ASSIGNED TASK:
In the records below, find the line containing "Task: Click the printer icon in toolbar" and repeat it and every line after it exactly, without pictures.

(RECORD SET begins)

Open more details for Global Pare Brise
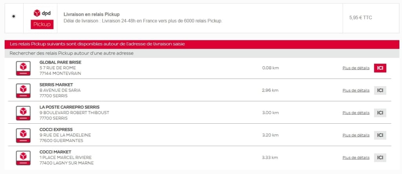 356,68
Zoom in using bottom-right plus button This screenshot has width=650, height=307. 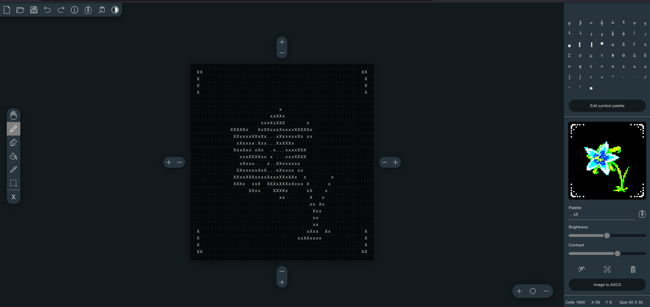pyautogui.click(x=519, y=291)
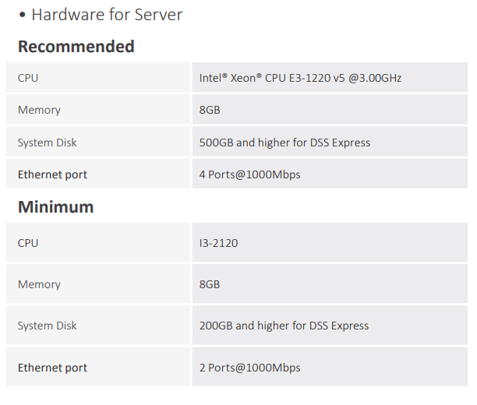Select the "4 Ports@1000Mbps" cell
Image resolution: width=477 pixels, height=405 pixels.
click(x=249, y=174)
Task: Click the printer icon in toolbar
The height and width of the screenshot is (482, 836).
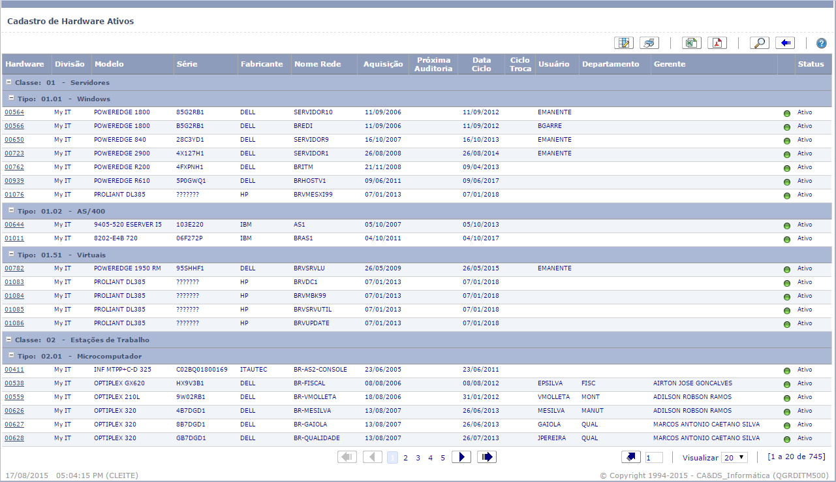Action: pos(649,43)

(RECORD SET ends)

EXPECTED ANSWER:
Task: Click the printer icon in toolbar
The height and width of the screenshot is (482, 836).
Action: pos(649,43)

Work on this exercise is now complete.